Exercise material Block Start

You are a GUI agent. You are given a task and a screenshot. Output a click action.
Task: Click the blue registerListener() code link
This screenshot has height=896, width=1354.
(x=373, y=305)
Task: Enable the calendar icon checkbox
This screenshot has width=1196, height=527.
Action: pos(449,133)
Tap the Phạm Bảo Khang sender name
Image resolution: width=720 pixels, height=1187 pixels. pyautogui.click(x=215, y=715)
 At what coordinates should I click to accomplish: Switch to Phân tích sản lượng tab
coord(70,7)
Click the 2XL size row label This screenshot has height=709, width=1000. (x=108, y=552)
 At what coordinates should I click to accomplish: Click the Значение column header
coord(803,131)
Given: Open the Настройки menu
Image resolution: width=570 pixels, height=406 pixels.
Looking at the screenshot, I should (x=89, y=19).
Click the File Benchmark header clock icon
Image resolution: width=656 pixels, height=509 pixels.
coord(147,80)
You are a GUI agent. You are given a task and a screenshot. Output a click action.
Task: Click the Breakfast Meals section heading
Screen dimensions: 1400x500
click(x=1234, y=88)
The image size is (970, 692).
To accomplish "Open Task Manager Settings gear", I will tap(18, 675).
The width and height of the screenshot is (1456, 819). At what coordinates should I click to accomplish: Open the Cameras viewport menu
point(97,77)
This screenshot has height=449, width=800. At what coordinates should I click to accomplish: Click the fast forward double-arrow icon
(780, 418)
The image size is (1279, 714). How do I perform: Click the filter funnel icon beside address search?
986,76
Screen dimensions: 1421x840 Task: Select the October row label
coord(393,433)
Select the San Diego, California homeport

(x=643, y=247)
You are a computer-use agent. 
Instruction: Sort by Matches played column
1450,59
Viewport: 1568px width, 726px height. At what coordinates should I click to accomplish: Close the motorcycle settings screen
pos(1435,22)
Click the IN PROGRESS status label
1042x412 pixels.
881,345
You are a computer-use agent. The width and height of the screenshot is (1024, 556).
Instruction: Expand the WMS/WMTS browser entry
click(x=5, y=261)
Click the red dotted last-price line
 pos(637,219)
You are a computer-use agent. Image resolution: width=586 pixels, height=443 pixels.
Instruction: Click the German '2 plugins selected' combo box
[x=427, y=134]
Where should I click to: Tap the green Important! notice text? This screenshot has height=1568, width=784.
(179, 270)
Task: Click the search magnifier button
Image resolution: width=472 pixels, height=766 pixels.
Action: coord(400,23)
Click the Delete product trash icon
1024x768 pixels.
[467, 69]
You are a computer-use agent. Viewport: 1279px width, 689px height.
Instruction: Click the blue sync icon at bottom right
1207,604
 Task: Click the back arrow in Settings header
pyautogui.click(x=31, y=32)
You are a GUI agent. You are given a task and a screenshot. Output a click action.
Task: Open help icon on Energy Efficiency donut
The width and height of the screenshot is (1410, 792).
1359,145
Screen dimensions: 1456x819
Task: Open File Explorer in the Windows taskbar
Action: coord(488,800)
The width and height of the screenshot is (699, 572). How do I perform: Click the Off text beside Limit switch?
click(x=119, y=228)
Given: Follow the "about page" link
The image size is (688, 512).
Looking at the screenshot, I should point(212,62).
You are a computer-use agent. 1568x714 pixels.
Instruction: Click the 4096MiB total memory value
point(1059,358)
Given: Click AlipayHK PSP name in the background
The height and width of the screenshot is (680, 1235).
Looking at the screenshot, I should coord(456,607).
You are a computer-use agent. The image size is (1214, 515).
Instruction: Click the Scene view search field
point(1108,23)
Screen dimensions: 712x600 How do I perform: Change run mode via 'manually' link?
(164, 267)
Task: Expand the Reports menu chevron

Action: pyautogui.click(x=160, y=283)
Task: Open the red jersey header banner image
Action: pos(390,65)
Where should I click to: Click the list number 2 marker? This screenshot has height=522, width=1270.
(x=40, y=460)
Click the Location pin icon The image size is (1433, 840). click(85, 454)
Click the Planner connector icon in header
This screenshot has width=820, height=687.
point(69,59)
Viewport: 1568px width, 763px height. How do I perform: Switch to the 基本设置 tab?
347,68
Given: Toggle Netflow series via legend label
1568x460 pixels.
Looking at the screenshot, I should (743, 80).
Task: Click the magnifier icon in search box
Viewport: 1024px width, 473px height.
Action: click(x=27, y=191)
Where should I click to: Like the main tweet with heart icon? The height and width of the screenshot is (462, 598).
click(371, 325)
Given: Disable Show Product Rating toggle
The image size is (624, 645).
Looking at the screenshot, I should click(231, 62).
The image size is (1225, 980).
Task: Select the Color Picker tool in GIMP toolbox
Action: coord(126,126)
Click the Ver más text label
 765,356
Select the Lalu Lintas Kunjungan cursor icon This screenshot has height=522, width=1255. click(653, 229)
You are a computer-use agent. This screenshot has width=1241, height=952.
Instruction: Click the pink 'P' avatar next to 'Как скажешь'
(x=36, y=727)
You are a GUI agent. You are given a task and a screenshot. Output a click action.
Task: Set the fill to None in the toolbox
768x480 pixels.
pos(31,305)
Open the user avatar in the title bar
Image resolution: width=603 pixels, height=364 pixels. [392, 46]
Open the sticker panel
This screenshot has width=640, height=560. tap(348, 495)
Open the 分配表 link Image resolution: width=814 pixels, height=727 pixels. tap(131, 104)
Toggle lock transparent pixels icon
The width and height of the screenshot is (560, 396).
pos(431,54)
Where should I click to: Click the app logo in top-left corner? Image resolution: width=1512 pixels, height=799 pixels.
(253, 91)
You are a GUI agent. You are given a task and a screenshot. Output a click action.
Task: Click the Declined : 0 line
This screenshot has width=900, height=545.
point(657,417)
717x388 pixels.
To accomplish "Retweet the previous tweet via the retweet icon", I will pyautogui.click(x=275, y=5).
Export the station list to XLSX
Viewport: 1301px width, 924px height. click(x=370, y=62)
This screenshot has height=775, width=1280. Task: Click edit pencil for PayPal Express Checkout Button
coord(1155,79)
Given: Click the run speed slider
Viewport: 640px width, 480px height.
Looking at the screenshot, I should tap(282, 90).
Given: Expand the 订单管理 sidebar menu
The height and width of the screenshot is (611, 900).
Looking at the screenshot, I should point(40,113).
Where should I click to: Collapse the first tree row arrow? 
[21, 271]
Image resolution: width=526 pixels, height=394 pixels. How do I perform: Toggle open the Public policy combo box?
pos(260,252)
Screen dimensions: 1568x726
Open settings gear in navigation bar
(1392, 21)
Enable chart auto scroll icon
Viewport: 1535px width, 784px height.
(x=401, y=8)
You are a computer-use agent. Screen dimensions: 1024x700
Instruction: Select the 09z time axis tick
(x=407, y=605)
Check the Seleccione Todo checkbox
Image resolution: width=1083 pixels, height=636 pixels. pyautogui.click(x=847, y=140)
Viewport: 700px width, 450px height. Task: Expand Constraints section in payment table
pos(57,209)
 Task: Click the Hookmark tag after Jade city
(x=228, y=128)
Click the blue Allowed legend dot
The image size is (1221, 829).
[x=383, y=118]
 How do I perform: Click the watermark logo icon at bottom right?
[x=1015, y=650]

Exercise material Block End

Only one thing is wanted in reply: the number of lines in the entries that hold the string "magnifier".

## Solved problem
2